Ultimo, disperato, tentativo dell’Europa per evitare il peggio con Juncker che, come precisato da Bruxelles, non ha un mandato per trattare e dunque non presenterà una proposta. In un tweet prima dell’incontro Trump ha dichiarato: “Gli Stati Uniti e l’Unione Europea eliminino tutte le tariffe, le barriere, i sussidi! Ciò finalmente si chiamerebbe libero mercato e commercio equo”. Ha però poi aggiunto: ”Spero lo facciano. Noi siamo pronti. Ma non lo faranno”. Durante il colloquio di ieri a Washington Juncker ha ribadito ai giornalisti che “Stati Uniti ed Unione Europea sono alleati, non nemici. Dobbiamo lavorare insieme per abbassare le tariffe, non per aumentarle”. Dal canto suo Trump ha prima riconosciuto il buon lavoro svolto fino ad ora dal presidente della Commissione in rappresentanza dei cittadini europei, sottolineando nuovamente di essere d’accordo sulla necessità di eliminare tutte le barriere al libero ed equo commercio. La chiusura del tycoon lascia comunque presagire ad un’apertura verso il Vecchio Continente: ”Stiamo facendo ottimi passi avanti, speriamo di raggiungere qualcosa di buono. Sarete i primi a saperlo”.

La Merkel trema

Nel 2017 l’UE ha esportato 37 miliardi di dollari di vetture negli USA, a fronte di 6,2 miliardi di importazioni dagli States. Secondo lo studio condotto recentemente da UniCredit Research un dazio del 25% sui veicoli importati (attualmente è al 2,5%) ed i pezzi di ricambio comporterebbe una riduzione dell’export europeo verso Washington del 50% (-29 miliardi di dollari circa). A pagarne le conseguenze sarebbe soprattutto la Germania che potrebbe fronteggiare perdite vicine ai 20 miliardi di dollari. Volkswagen, Mercedes-Benz e BMW sono già pronte a rivedere le proprie strategie aziendali per aggirare il problema dazi aumentando la produzione di veicoli negli stabilimenti attualmente operativi negli Stati Uniti a scapito del Made in Germany. Discorso diverso per Audi e Porsche che, non avendo siti produttivi oltreoceano, perderebbero inevitabilmente una fetta di mercato importante. Non a caso Angela Merkel ha fatto trasparire negli ultimi mesi una fortissima preoccupazione per quello che potrebbe rappresentare un colpo durissimo all’economia tedesca.
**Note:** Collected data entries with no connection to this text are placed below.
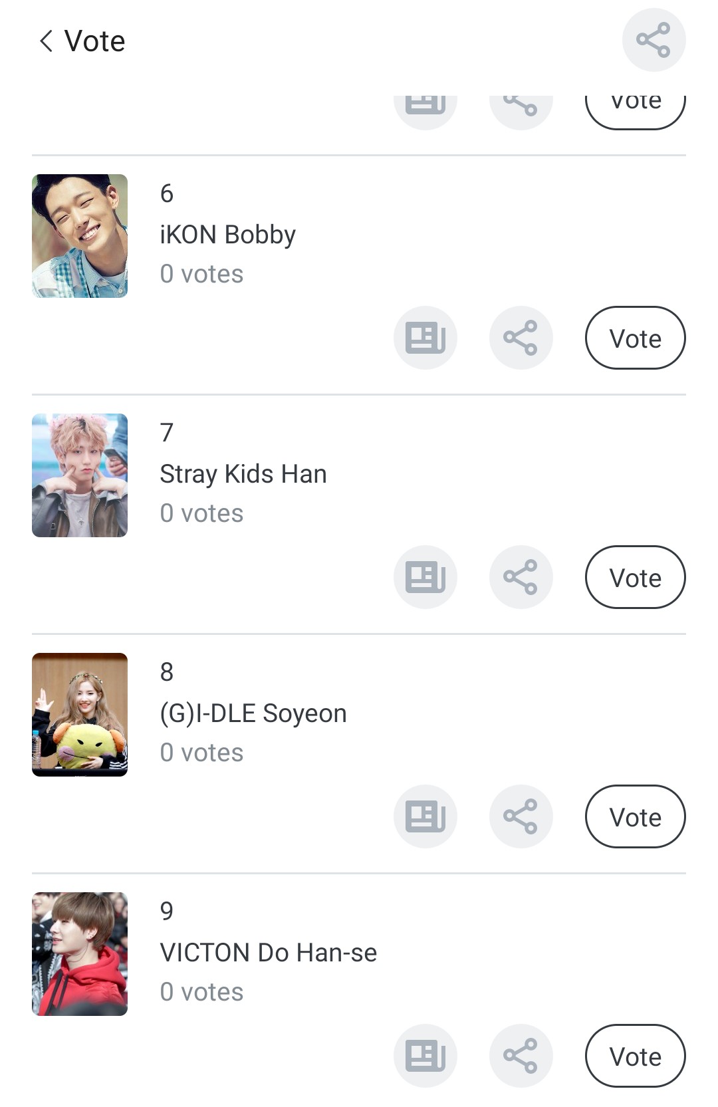Open iKON Bobby's photo thumbnail

point(80,236)
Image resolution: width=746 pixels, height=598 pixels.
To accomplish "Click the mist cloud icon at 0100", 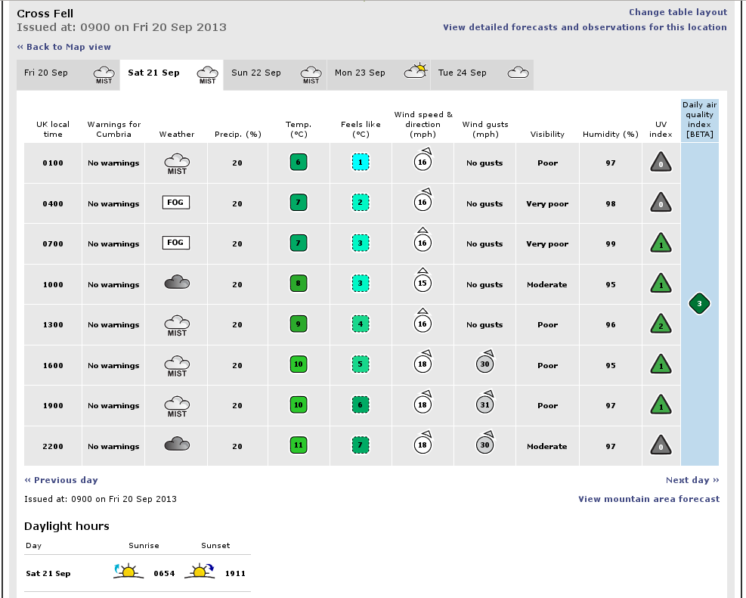I will [177, 163].
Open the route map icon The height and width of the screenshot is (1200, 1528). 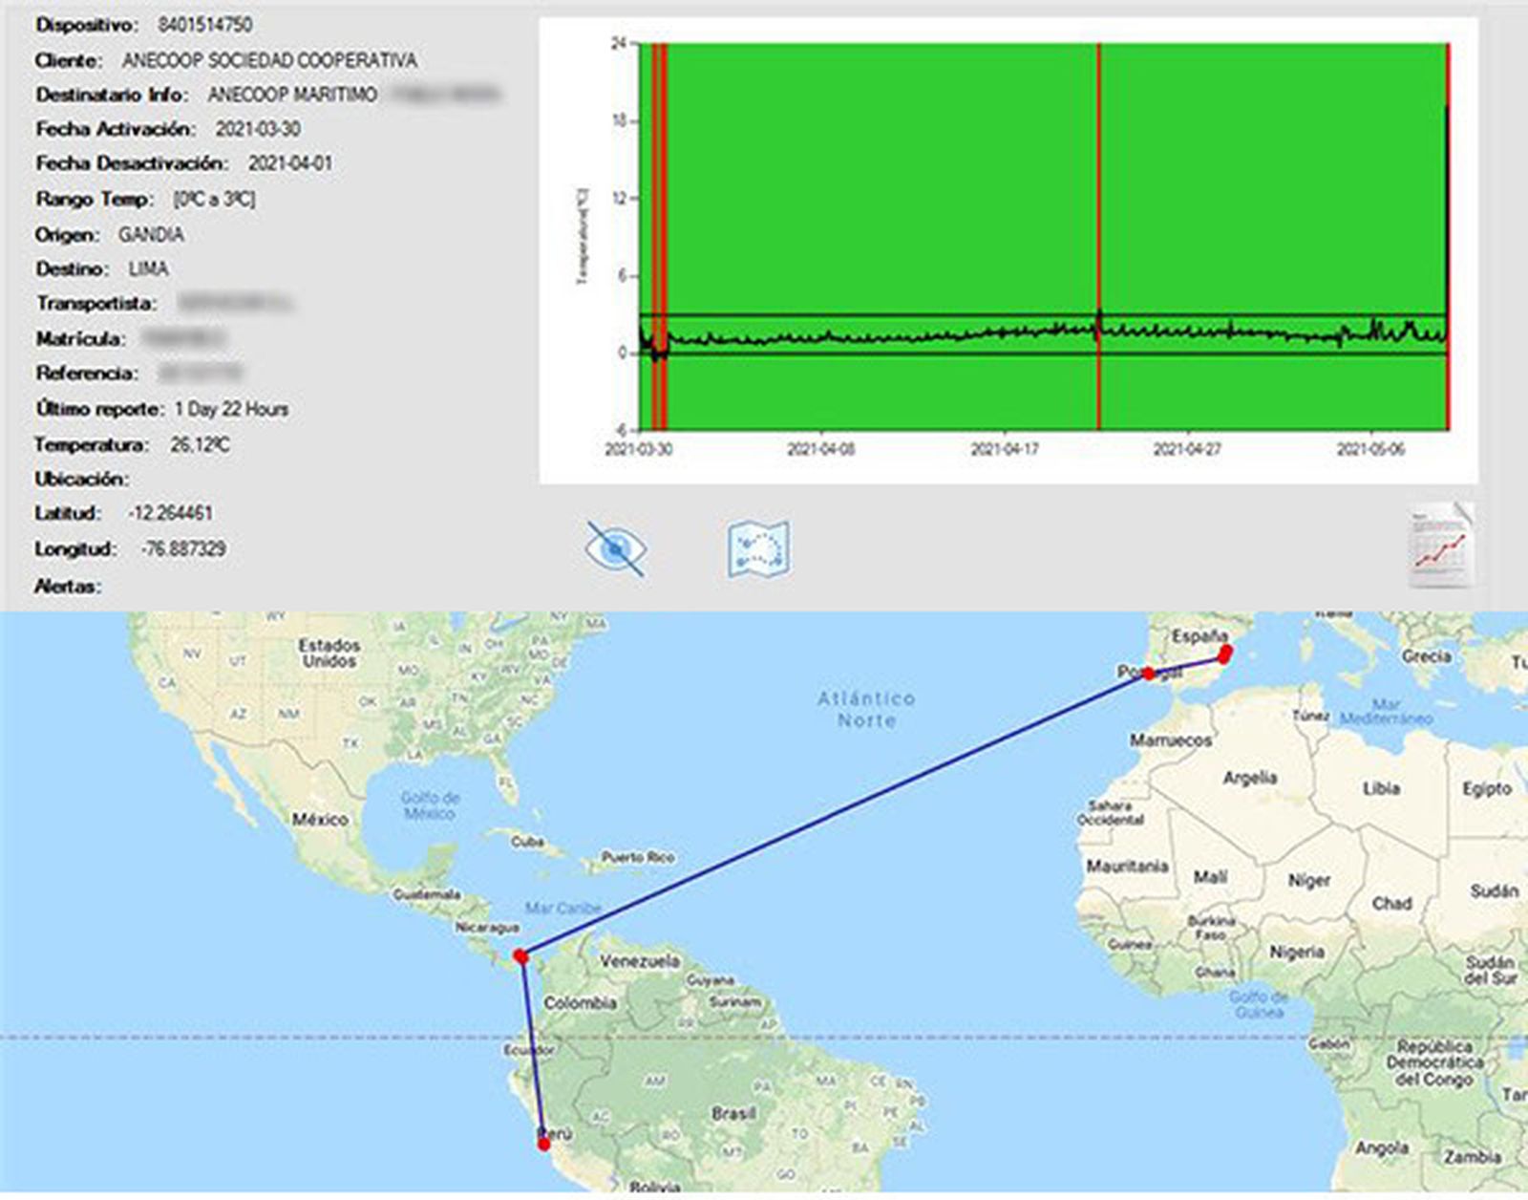point(758,549)
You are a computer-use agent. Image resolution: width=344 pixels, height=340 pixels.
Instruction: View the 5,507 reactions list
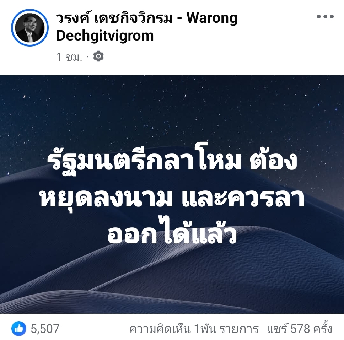(45, 329)
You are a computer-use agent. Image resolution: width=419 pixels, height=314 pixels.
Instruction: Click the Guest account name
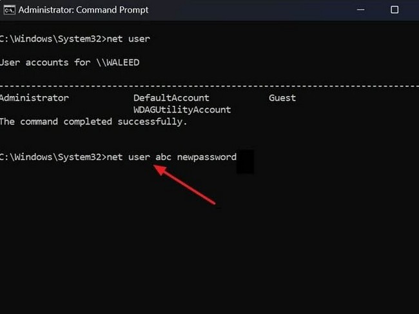282,98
Infine ricordiamo che il primo provvedimento del nuovo Governo americano contro l’UE è stata l’applicazione, a partire dallo scorso giugno, dei dazi su acciaio ed alluminio (25% e 10%) a cui Bruxelles ha risposto tassando del 25% alcuni prodotti statunitensi come mais, arachidi, whiskey, jeans e motociclette per un valore totale di 2,8 miliardi di euro.

Insomma la guerra commerciale in corso sta assumendo la forma di un Trump contro tutti: prima la sfida alla Cina, poi all’Europa. E il rischio concreto per il tycoon è quello di rimanere isolato in questa guerra dei dazi condotta a colpi di tweet.